Nişanlısı Namaz Kılmayan Kız Ne Yapabilir?

By | 3 Şubat 2015

nisanlisi-namaz-kilmayan-kiz-ne-yapabilirDamat adayında aranan en önemli şartlardan biri de dinî görevlerini yerine getiren, ahlâksızlık, haram ve sefahet gibi gayr-ı meşrû yol ve alışkanlıktan uzak yaşamış olmasıdır. Hadis-i şerifte, kızın fasık kimseye verilmemesi tavsiye edilmektedir. Namaz kılmama ise bir “fısk” alâmetidir.

Evlenmek için tâlip olunacak kızda birtakım şartlar aranması gerektiği gibi, erkekte de bazı şartların bulunması gerekir. Çünkü evlilik tek taraflı kurulan bir beraberlik değildir. Birbiriyle uyuşabilecek, anlaşabilecek erkekle-kızm yapacağı anlaşma ve hayat ortaklığıdır.

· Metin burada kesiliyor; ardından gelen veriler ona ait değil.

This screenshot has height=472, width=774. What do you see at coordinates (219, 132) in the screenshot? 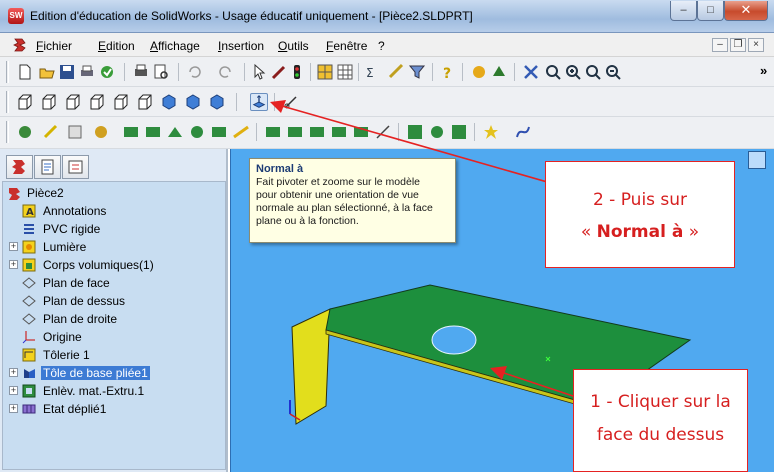
I see `jog-tool-icon` at bounding box center [219, 132].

İmam-ı Gazâlî Hazretleri bu hususta özetle şu bilgileri verir:

Erkekte de aranacak vasıf ve hasletler vardır. Bunun için veliye düşen vazife, kızını vereceği adamın ahlâkını araştırmasıdır. Kılık ve kıyafeti, ahlâkı, dini bozuk olup aile hukukuna riayet etmeyen veya dengi olmayan bir erkeğe kız vermemelidir.

Nitekim Resul-i Ekrem (a.s.m.) Efendimiz, “Nikâh bir çeşit cariyeliktir. Kişi kızını kime teslim ettiğine bakmalıdır” buyurmuşlardır.

Kız hakkında uyanık olmak ve tedbirli hareket etmek daha önemlidir. Çünkü tamamen erkeğin eline teslim ediliyor. Erkek ise dilediği anda kadını boşayabilir. Zalim, fâsık, bid’at sahibi, içkici ve kumarcı bir kimseye kızını veren, kızma hıyanet ve dinine ihanet ettiği ve mahremlik hakkını yerine getirmediği için Allah’ın gazabına uğrar.
Adamın biri Hasan-ı Basrî’ye, “Kızımı isteyenler çok, hangisine vereceğimi bilemiyorum” deyince, Hasan-ı Basrî, “Allah’tan korkana ver, severse iyi; sevmezse Allah’tan korktuğu için ona zulmetmez” demiştir.
Resul-i Ekrem (a.s.m.) Efendimiz de, “Kızını fasık kimseye veren, onunla ilgisini kesmiş ve onu ateşe atmıştır” buyurmuştur.

Bu nakil de açıkça göstermektedir ki, damat adayında aranan en önemli şartlardan biri de dinî görevlerini yerine getiren, ahlâksızlık, haram ve sefahet gibi gayr-ı meşrû yol ve alışkanlıktan uzak yaşamış olmasıdır.
Hadis-i şerifte, kızın fasık kimseye verilmemesi tavsiye edilmektedir. Namaz kılmama ise bir “fısk” alâmetidir. Çünkü imandan sonra gelen en önemli gerçek namazdır. Hiçbir mazereti olmadan namaz kılmayan kimse kulluk görevini yapmıyor demektir.

Yaratıcısına karşı kulluk görevini yapmayan insanın, diğer dinî ve ahlâkî meselelerde de ihmalkâr olacağı şüphesizdir. Bunun için hiç namaz kılmaması veya “daha sonra namaz kılarım” şeklindeki ifadeleri pek ciddiye almamak gerekir. Evlilik kurumunu böyle ciddiyetsiz ve mesnetsiz sözler üzerine kurmamalıdır.
Bu hususta çevrenize şöyle baksanız, namaz kılacağını söz verdiği halde, daha sonra bu sözü yerine getirmeyen çok örneklerle karşılaşacaksınız.